SOURCE DATA: Begin
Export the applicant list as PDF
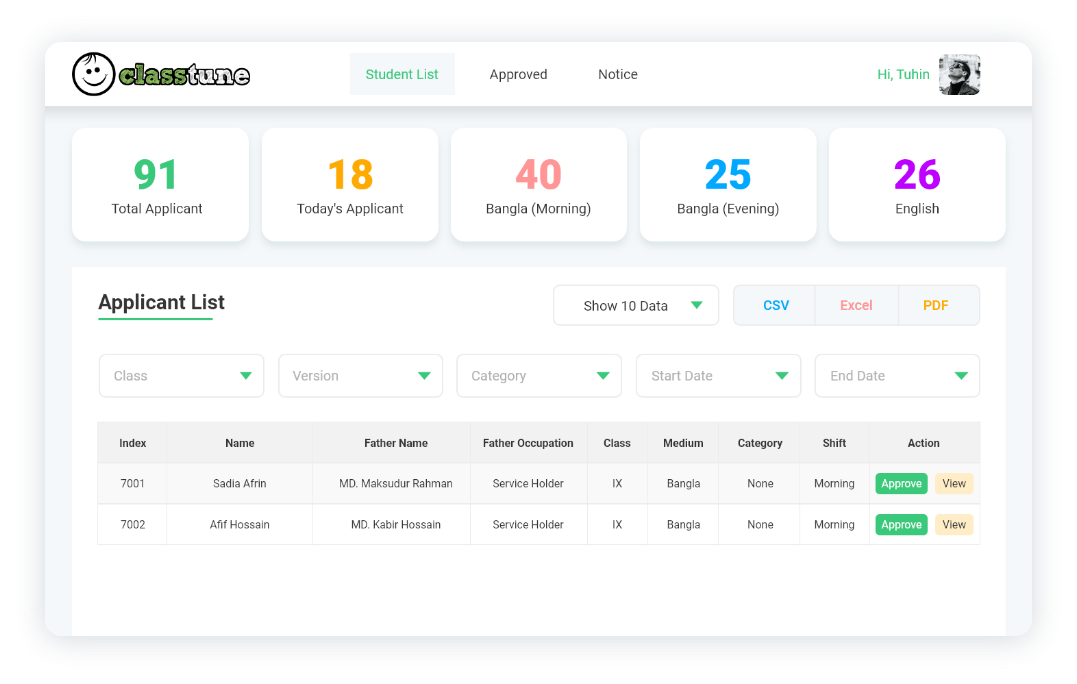Screen dimensions: 1077x684 point(938,304)
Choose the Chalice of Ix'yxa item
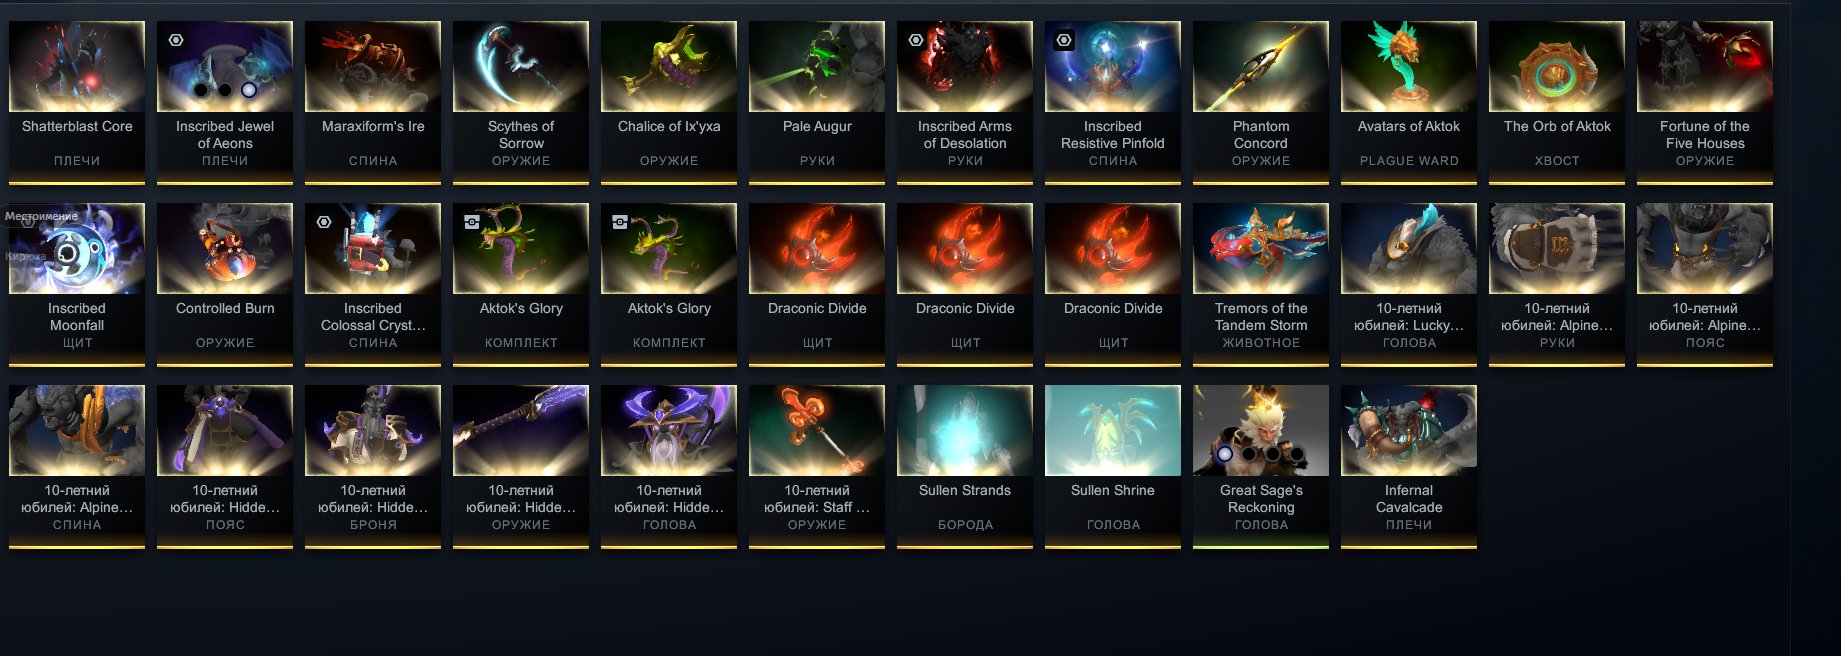The width and height of the screenshot is (1841, 656). pos(669,102)
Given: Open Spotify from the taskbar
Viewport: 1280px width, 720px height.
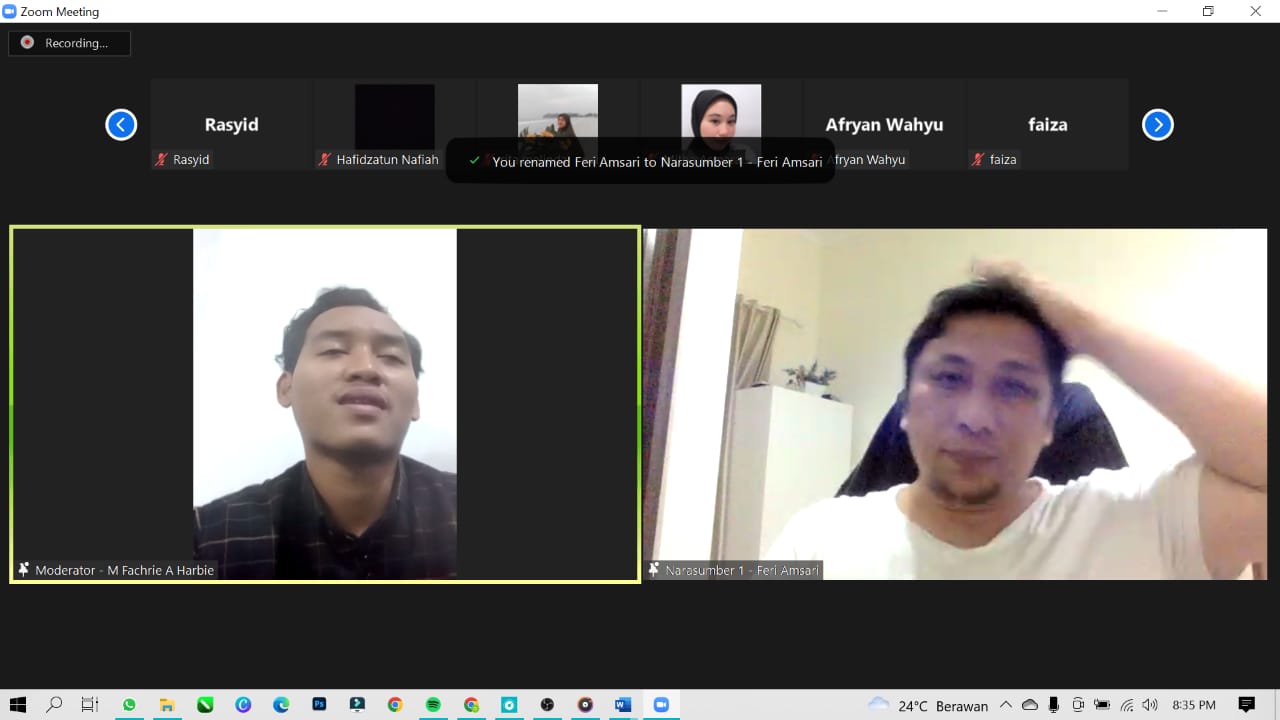Looking at the screenshot, I should tap(433, 705).
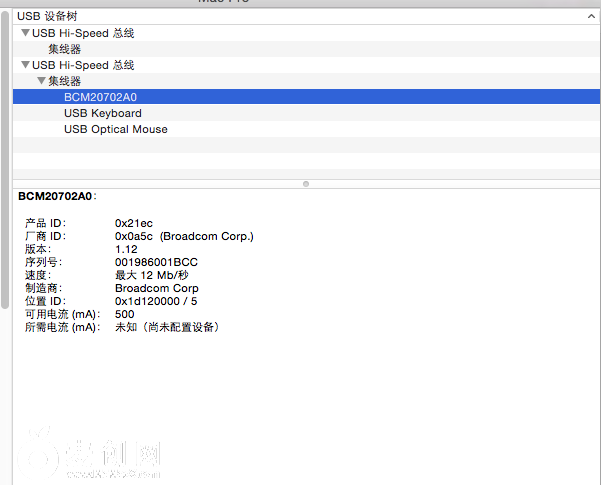The width and height of the screenshot is (601, 485).
Task: Click the serial number 001986001BCC
Action: click(x=156, y=262)
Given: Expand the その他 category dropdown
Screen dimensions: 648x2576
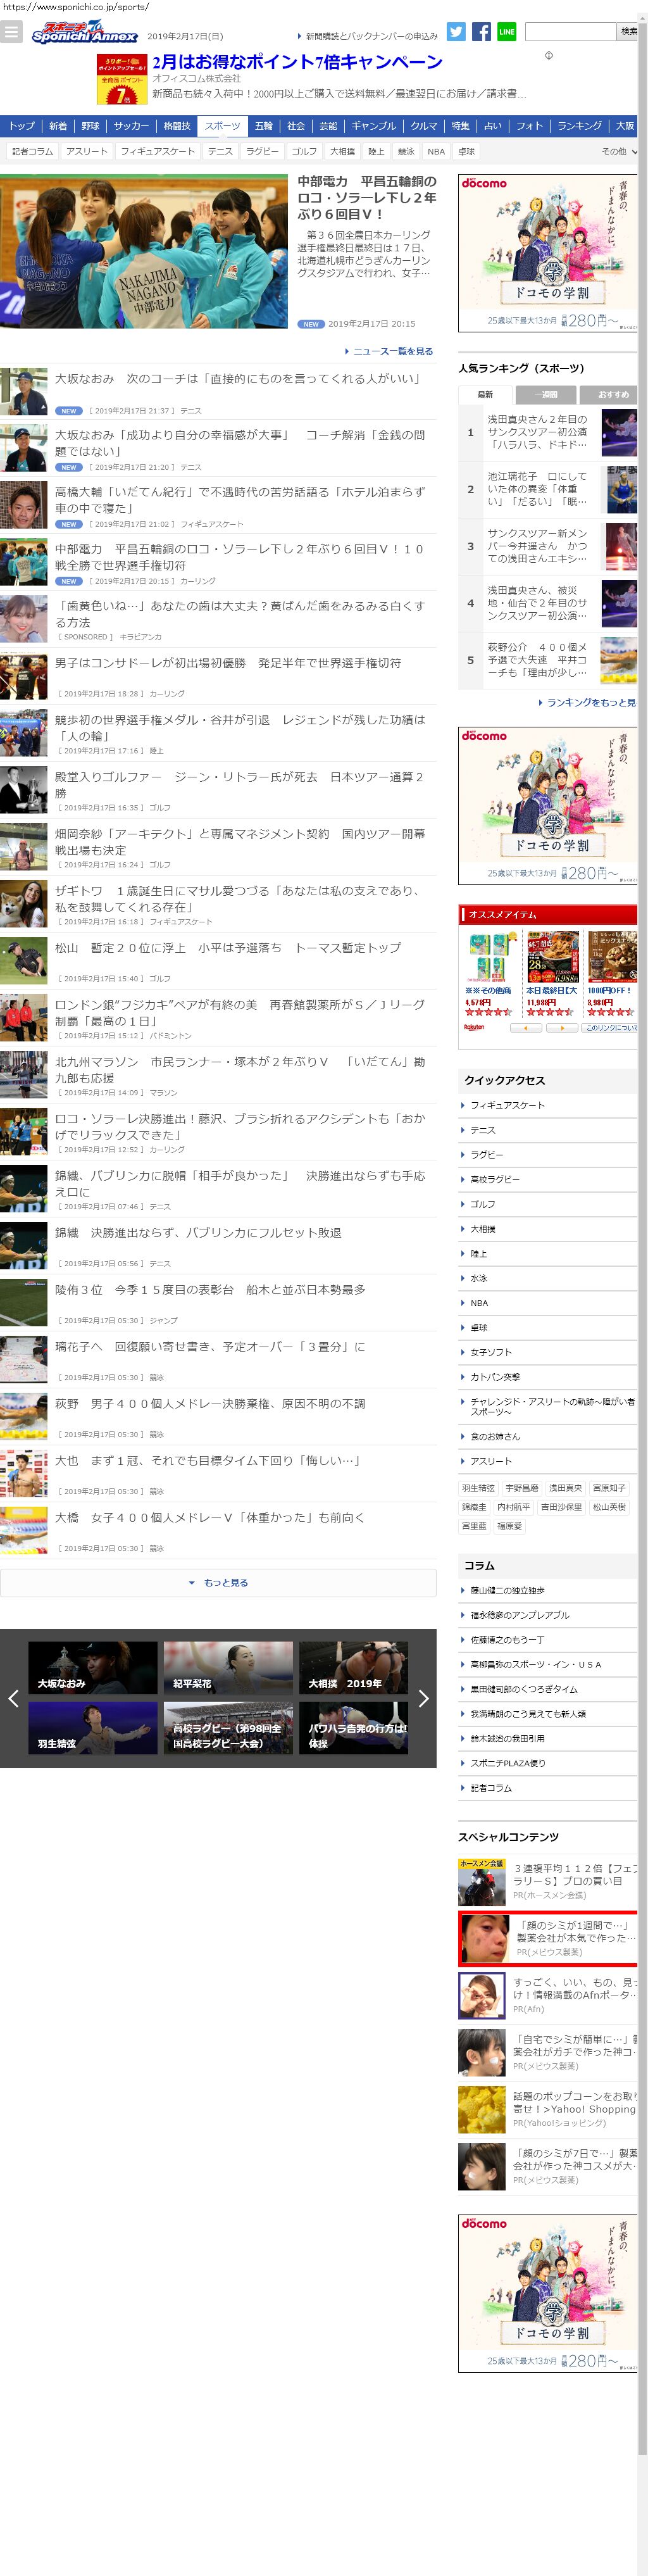Looking at the screenshot, I should coord(619,152).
SOURCE DATA: End
WHAT YOU HAVE TO DO: Find the line that contains "Viewport: 1280px width, 720px height.", then write out that line and every line after it through the end of the records, exactly. Leave the pictures out.

ANSWER SECTION:
Viewport: 1280px width, 720px height.
Looking at the screenshot, I should tap(433, 705).
The width and height of the screenshot is (601, 485).
Task: Click the serial number 001986001BCC
Action: click(x=156, y=262)
Given: Expand the その他 category dropdown
Screen dimensions: 648x2576
Looking at the screenshot, I should coord(619,152).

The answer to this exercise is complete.